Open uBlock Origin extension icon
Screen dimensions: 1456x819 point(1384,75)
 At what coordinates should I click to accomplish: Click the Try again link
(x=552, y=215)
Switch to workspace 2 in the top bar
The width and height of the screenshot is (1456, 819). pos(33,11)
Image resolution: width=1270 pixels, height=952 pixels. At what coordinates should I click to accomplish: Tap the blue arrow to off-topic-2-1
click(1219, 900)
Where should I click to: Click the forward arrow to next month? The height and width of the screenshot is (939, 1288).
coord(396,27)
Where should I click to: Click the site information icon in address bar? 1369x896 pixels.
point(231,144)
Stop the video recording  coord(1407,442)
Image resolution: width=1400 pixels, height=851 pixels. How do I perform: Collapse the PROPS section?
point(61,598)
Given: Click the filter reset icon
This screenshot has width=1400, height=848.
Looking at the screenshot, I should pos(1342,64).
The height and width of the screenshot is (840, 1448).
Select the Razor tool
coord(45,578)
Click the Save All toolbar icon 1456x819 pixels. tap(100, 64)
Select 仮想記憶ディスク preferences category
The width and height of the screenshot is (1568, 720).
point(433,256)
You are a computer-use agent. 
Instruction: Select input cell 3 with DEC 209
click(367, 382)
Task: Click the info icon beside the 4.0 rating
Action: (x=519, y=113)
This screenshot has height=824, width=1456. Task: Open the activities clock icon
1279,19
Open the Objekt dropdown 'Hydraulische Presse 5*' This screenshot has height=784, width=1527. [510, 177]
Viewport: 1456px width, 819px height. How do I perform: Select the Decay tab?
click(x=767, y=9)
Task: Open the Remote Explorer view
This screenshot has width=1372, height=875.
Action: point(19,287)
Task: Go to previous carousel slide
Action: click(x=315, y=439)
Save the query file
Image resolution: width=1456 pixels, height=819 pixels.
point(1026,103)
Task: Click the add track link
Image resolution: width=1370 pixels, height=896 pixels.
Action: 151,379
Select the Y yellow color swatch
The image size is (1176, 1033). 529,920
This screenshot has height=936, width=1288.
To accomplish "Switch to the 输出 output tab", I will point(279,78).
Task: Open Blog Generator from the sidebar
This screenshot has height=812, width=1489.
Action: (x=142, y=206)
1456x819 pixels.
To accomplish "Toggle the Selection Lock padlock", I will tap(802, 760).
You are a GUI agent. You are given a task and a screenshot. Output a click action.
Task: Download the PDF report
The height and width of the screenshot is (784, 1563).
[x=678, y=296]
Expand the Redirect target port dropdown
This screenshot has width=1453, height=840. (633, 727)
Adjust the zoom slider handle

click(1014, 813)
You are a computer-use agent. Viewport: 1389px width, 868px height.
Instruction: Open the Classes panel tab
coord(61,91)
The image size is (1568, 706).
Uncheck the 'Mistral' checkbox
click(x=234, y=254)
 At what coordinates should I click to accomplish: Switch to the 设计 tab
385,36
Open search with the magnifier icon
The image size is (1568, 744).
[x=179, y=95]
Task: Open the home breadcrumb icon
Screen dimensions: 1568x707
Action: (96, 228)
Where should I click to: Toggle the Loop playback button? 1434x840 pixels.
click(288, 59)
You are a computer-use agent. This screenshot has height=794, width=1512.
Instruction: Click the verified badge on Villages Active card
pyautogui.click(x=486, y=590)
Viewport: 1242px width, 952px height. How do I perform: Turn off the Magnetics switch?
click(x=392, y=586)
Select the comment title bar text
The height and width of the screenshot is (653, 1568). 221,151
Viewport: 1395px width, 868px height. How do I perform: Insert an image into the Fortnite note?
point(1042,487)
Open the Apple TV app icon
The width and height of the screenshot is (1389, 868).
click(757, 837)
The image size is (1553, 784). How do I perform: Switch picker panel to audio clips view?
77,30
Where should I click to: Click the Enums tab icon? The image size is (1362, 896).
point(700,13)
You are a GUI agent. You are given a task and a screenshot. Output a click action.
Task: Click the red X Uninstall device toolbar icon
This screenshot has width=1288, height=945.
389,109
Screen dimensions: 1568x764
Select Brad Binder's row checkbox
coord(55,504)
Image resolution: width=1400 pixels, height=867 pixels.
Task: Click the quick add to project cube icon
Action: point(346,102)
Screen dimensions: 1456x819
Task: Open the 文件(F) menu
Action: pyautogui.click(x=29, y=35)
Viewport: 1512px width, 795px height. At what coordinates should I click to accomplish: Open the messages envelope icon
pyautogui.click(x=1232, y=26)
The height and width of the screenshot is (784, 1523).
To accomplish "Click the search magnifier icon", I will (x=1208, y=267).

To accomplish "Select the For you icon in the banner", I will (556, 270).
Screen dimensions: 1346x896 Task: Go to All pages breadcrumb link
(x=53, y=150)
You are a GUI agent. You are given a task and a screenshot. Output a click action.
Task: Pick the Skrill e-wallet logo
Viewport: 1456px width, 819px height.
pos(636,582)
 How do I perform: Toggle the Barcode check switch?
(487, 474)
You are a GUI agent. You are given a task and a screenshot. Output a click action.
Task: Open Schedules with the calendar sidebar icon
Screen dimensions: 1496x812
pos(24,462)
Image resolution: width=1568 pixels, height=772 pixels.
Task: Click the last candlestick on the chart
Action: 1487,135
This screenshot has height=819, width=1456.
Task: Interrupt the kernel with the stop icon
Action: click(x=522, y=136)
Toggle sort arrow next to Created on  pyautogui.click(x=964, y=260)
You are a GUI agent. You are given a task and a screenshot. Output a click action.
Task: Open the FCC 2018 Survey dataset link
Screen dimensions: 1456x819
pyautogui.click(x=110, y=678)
+-------+
Exercise: An exact copy of every line above, start to finish, is required.

Solution for this task:
Open uBlock Origin extension icon
Screen dimensions: 1456x819 point(1384,75)
 At what coordinates should I click to accomplish: Click the Try again link
(x=552, y=215)
Switch to workspace 2 in the top bar
The width and height of the screenshot is (1456, 819). pos(33,11)
Image resolution: width=1270 pixels, height=952 pixels. At what coordinates should I click to accomplish: Tap the blue arrow to off-topic-2-1
click(1219, 900)
Where should I click to: Click the forward arrow to next month? The height and width of the screenshot is (939, 1288).
coord(396,27)
Where should I click to: Click the site information icon in address bar? 1369x896 pixels.
point(231,144)
Stop the video recording  coord(1407,442)
Image resolution: width=1400 pixels, height=851 pixels. How do I perform: Collapse the PROPS section?
point(61,598)
Given: Click the filter reset icon
This screenshot has width=1400, height=848.
Looking at the screenshot, I should pos(1342,64).
The height and width of the screenshot is (840, 1448).
Select the Razor tool
coord(45,578)
Click the Save All toolbar icon 1456x819 pixels. tap(100, 64)
Select 仮想記憶ディスク preferences category
The width and height of the screenshot is (1568, 720).
point(433,256)
You are a computer-use agent. 
Instruction: Select input cell 3 with DEC 209
click(367, 382)
Task: Click the info icon beside the 4.0 rating
Action: (x=519, y=113)
This screenshot has height=824, width=1456. Task: Open the activities clock icon
1279,19
Open the Objekt dropdown 'Hydraulische Presse 5*' This screenshot has height=784, width=1527. [510, 177]
Viewport: 1456px width, 819px height. How do I perform: Select the Decay tab?
click(x=767, y=9)
Task: Open the Remote Explorer view
This screenshot has width=1372, height=875.
Action: point(19,287)
Task: Go to previous carousel slide
Action: click(x=315, y=439)
Save the query file
Image resolution: width=1456 pixels, height=819 pixels.
point(1026,103)
Task: Click the add track link
Image resolution: width=1370 pixels, height=896 pixels.
Action: 151,379
Select the Y yellow color swatch
The image size is (1176, 1033). 529,920
This screenshot has height=936, width=1288.
To accomplish "Switch to the 输出 output tab", I will point(279,78).
Task: Open Blog Generator from the sidebar
This screenshot has height=812, width=1489.
Action: (x=142, y=206)
1456x819 pixels.
To accomplish "Toggle the Selection Lock padlock", I will tap(802, 760).
You are a GUI agent. You are given a task and a screenshot. Output a click action.
Task: Download the PDF report
The height and width of the screenshot is (784, 1563).
[x=678, y=296]
Expand the Redirect target port dropdown
This screenshot has width=1453, height=840. (633, 727)
Adjust the zoom slider handle

click(1014, 813)
You are a computer-use agent. Viewport: 1389px width, 868px height.
Instruction: Open the Classes panel tab
coord(61,91)
The image size is (1568, 706).
Uncheck the 'Mistral' checkbox
click(x=234, y=254)
 At what coordinates should I click to accomplish: Switch to the 设计 tab
385,36
Open search with the magnifier icon
The image size is (1568, 744).
[x=179, y=95]
Task: Open the home breadcrumb icon
Screen dimensions: 1568x707
Action: (96, 228)
Where should I click to: Toggle the Loop playback button? 1434x840 pixels.
click(288, 59)
You are a computer-use agent. This screenshot has height=794, width=1512.
Instruction: Click the verified badge on Villages Active card
pyautogui.click(x=486, y=590)
Viewport: 1242px width, 952px height. How do I perform: Turn off the Magnetics switch?
click(x=392, y=586)
Select the comment title bar text
The height and width of the screenshot is (653, 1568). 221,151
Viewport: 1395px width, 868px height. How do I perform: Insert an image into the Fortnite note?
point(1042,487)
Open the Apple TV app icon
The width and height of the screenshot is (1389, 868).
click(757, 837)
The image size is (1553, 784). How do I perform: Switch picker panel to audio clips view?
77,30
Where should I click to: Click the Enums tab icon? The image size is (1362, 896).
point(700,13)
You are a GUI agent. You are given a task and a screenshot. Output a click action.
Task: Click the red X Uninstall device toolbar icon
This screenshot has width=1288, height=945.
389,109
Screen dimensions: 1568x764
Select Brad Binder's row checkbox
coord(55,504)
Image resolution: width=1400 pixels, height=867 pixels.
Task: Click the quick add to project cube icon
Action: point(346,102)
Screen dimensions: 1456x819
Task: Open the 文件(F) menu
Action: pyautogui.click(x=29, y=35)
Viewport: 1512px width, 795px height. At what coordinates should I click to accomplish: Open the messages envelope icon
pyautogui.click(x=1232, y=26)
The height and width of the screenshot is (784, 1523).
To accomplish "Click the search magnifier icon", I will (x=1208, y=267).

To accomplish "Select the For you icon in the banner", I will (556, 270).
Screen dimensions: 1346x896 Task: Go to All pages breadcrumb link
(x=53, y=150)
You are a GUI agent. You are given a task and a screenshot. Output a click action.
Task: Pick the Skrill e-wallet logo
Viewport: 1456px width, 819px height.
pos(636,582)
 How do I perform: Toggle the Barcode check switch?
(487, 474)
You are a GUI agent. You are given a task and a screenshot. Output a click action.
Task: Open Schedules with the calendar sidebar icon
Screen dimensions: 1496x812
pos(24,462)
Image resolution: width=1568 pixels, height=772 pixels.
Task: Click the last candlestick on the chart
Action: 1487,135
This screenshot has height=819, width=1456.
Task: Interrupt the kernel with the stop icon
Action: click(x=522, y=136)
Toggle sort arrow next to Created on  pyautogui.click(x=964, y=260)
You are a GUI agent. You are given a task and a screenshot. Output a click action.
Task: Open the FCC 2018 Survey dataset link
Screen dimensions: 1456x819
pyautogui.click(x=110, y=678)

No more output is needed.